Madeira: Primeiro dia de Outono

Iniciou-se na Madeira o primeiro ciclo de eleições nacionais para as quais nos preparamos a 6 de outubro.

A maior vitória da noite vai para o bom exemplo de cidadania em democracia que o povo Madeirense deu, com uma taxa de participação eleitoral histórica (55,51%).

O atual partido em governo, PSD-Madeira, volta a sair vitorioso e já conta com 43 anos de vitórias em eleições regionais, tendo garantido 21 deputados com assento parlamentar.

O PSD conquistou 7 dos municípios e freguesias locais fazendo desta a vitória da noite em conjunto com o CDS-PP uma vitória do centro-direita.

O segundo aspeto importante deste resultado eleitoral é a bipolarização deste novo parlamento, fenómeno esse que localmente elimina 4 partidos (BE, PAN, PURP, RIR e PTP) da assembleia legislativa regional e enfoca o processo democrático da região ao centro (PSD-PS).

PSD e PS garantiram 40 dos assentos políticos eleitos e esse é o real fenómeno destas eleições regionais.

No entanto, este fenómeno acontece sem surpresas.

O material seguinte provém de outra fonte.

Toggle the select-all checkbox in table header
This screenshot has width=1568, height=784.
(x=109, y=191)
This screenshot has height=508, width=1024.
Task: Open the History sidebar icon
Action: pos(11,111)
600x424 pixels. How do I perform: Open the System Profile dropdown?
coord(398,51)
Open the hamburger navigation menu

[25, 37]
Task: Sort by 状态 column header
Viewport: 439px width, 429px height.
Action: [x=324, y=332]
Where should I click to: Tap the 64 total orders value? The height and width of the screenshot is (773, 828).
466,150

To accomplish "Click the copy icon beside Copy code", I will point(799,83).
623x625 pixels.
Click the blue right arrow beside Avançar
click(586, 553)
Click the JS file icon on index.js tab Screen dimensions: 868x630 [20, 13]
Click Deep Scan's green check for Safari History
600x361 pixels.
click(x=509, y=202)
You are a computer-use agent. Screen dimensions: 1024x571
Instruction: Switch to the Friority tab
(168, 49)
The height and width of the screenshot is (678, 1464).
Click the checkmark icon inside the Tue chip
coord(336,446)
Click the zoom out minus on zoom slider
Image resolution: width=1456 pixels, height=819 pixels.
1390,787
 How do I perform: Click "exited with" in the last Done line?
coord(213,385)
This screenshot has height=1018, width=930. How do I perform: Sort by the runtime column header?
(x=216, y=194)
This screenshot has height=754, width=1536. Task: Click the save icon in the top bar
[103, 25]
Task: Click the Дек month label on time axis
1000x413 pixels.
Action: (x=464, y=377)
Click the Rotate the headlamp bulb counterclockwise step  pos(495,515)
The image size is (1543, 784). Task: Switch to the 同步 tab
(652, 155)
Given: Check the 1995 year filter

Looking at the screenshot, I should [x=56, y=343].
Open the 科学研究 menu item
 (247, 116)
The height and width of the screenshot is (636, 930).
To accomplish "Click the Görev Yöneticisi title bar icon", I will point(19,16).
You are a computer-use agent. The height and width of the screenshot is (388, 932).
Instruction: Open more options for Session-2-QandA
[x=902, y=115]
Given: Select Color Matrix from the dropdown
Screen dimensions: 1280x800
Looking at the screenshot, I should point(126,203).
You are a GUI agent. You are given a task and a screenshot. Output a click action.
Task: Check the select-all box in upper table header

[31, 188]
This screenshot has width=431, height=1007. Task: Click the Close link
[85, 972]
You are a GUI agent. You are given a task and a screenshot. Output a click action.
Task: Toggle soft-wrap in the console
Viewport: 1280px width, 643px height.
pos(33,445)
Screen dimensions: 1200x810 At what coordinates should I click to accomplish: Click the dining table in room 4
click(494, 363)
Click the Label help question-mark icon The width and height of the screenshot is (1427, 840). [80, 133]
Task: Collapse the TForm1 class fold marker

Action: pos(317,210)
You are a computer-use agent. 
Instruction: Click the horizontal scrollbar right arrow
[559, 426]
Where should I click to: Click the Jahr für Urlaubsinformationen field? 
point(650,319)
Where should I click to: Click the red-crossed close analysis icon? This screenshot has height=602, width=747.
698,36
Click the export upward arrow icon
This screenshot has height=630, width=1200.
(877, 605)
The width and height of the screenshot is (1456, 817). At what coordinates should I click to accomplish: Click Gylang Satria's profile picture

São 43 anos de liderança absoluta do PSD na região autónoma da madeira.

Vamos a números e dados…

  • 71 meses consecutivos de crescimento económico a uma taxa superior ao continente nos últimos dois anos (2,3%);
  • Taxa de desemprego (6,9%) deixa de ser a maior do país pela primeira vez desde 2015 e aproxima-se da média nacional, atualmente nos 6,8%;
  • Endividamento da região abaixo dos 100%, única no país, alcançada também nos últimos dois anos com a redução do endividamento líquido de 1,5 mil milhões de euros;

A região apresenta atualmente o seu melhor momento económico desde 2006 e este é um legado de enorme responsabilidade para quem governar a região nos próximos 4 anos.

 

A estabilidade e previsibilidade política da região poderá garantir à Madeira a sua independência financeira face ao continente eliminando de forma estrutural a atual dependência do PAEF algo que até à data António Costa não garantiu a esta região num momento em que a taxa de juros a 10 anos em Portugal é inferior a 0,20% comparando com 3,375% cobrado pelo continente à região.

 

Em números, cumprindo o anunciado no OE de 2019 de alteração da taxa de juro de referência para 2%, a Madeira teria uma poupança superior a 200 milhões de euros até à maturidade do contrato, o que representa cerca de 20 milhões de euros de poupança por ano para a região numa etapa muito importante de manutenção da trajetória de crescimento económico alcançada.

 

No entanto a estabilidade de uma governação que garanta a contínua redução do endividamento da região também poderá garantir o acesso pela primeira vez na história da região ao financiamento direto da Madeira em mercados internacionais com uma emissão inclusive do primeiro Green Bond valorizando o projeto Mar e Atlântico que a Madeira tão bem representa. O caminho para uma autonomia financeira estrutural é um passo positivo quer para a Região quer para o Continente.

 

É assim um primeiro dia de Outono com maior responsabilidade do que nos últimos 43 anos para a região Autónoma da Madeira, esta que é líder na conquista de melhor destino turístico insular do mundo há 6 anos, é origem e sede dos 4 maiores grupos económicos nacionais de Hotelaria, construção e Navegação. Todos eles, se cotados em bolsa, estariam claramente presentes num índice PSI20 nacional.

 

Tem atualmente o maior hotel do pais, tem obra e tem muito talento reconhecido internacionalmente como Cristiano Ronaldo, Leonardo Jardim, Nini Andrade, Fátima Lopes, entre tantos outros.

 

É a conceituada pérola do Atlântico - feita e construída por todos os Madeirenses e Porto Santenses.

 

Este é provavelmente o maior peso da responsabilidade política atual.